> [EXERCISE]: In the records below, find the line that contains "At what coordinates should I click to accomplish: Click" and the line that contains "Open the Tipy na výlet menu"; write out exactly those two lines and everything between them, without the pictures.

> [MATERIAL FOR THE TASK]:
--- START ---
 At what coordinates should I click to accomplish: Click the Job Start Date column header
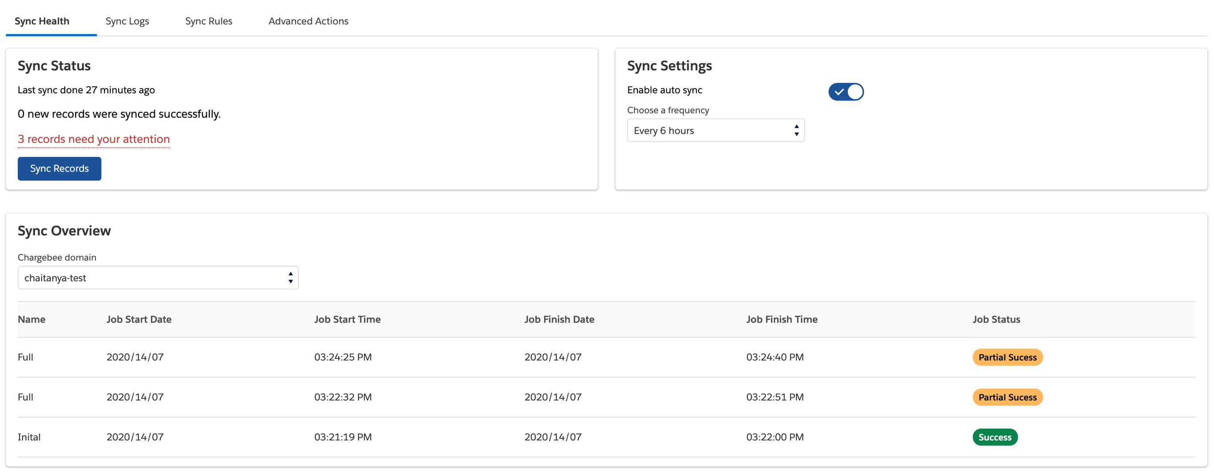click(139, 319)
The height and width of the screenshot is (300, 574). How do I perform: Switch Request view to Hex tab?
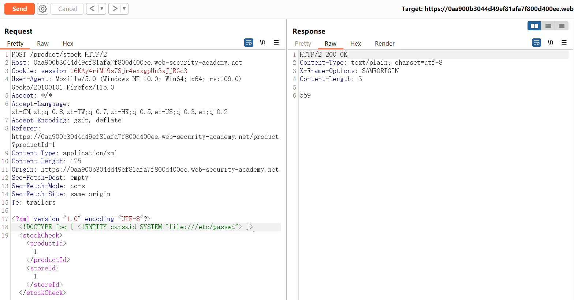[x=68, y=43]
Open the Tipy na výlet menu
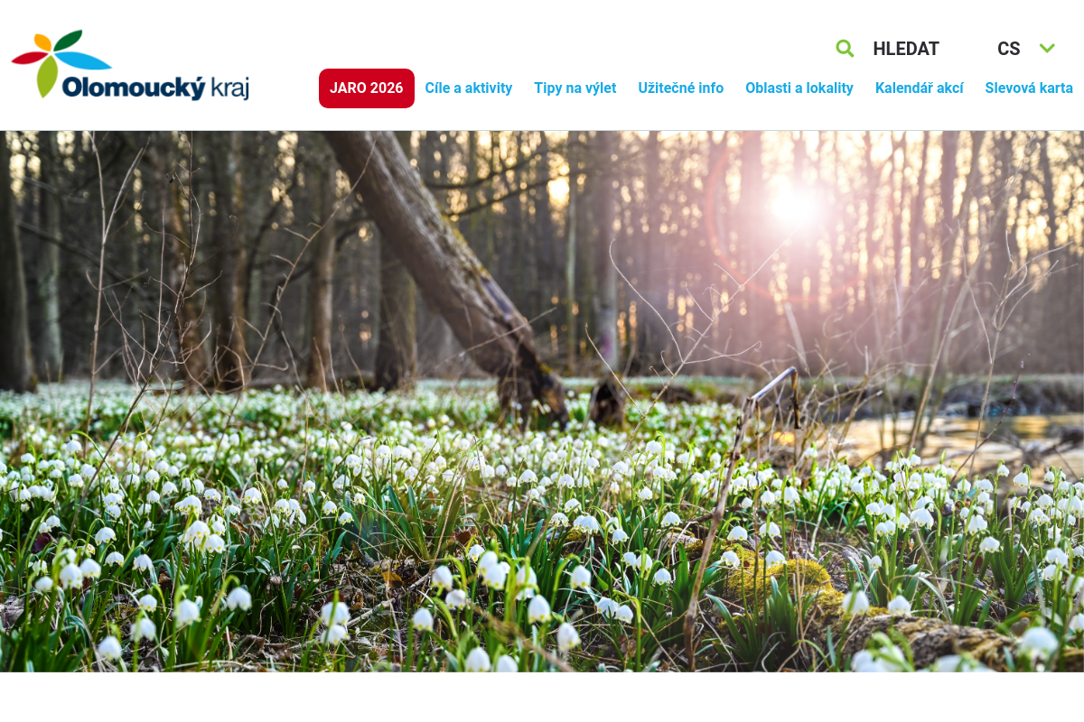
--- END ---
--- START ---
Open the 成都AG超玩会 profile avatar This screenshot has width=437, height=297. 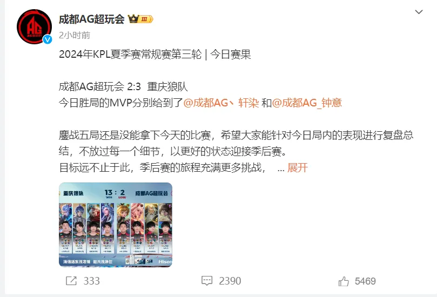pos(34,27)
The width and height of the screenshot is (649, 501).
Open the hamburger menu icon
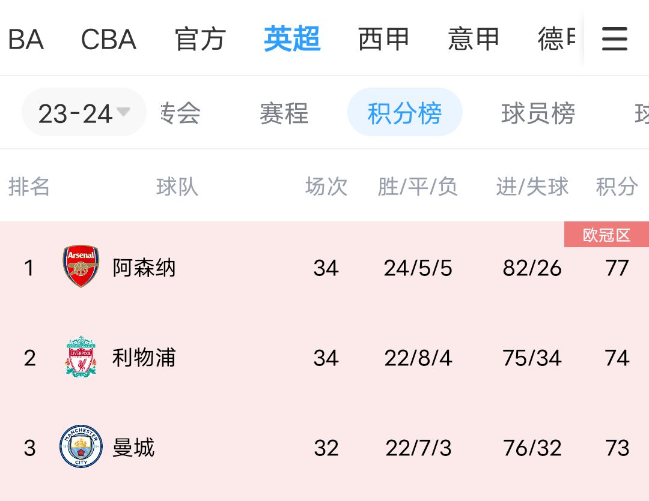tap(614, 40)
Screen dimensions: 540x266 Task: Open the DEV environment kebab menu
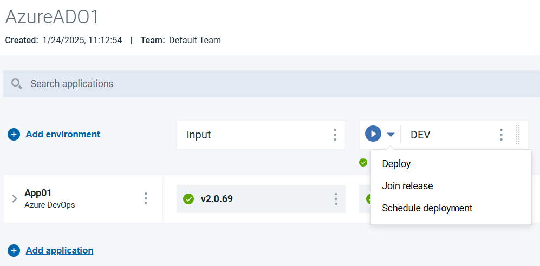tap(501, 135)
--- END ---
--- START ---
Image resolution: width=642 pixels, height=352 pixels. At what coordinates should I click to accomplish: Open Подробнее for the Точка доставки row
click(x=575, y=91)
--- END ---
> [ANSWER TO THE EXERCISE]:
 At what coordinates should I click to accomplish: Click the Job Start Date column header
click(139, 319)
The height and width of the screenshot is (300, 574). How do I perform: Switch Request view to Hex tab?
[x=68, y=43]
Open the Tipy na výlet menu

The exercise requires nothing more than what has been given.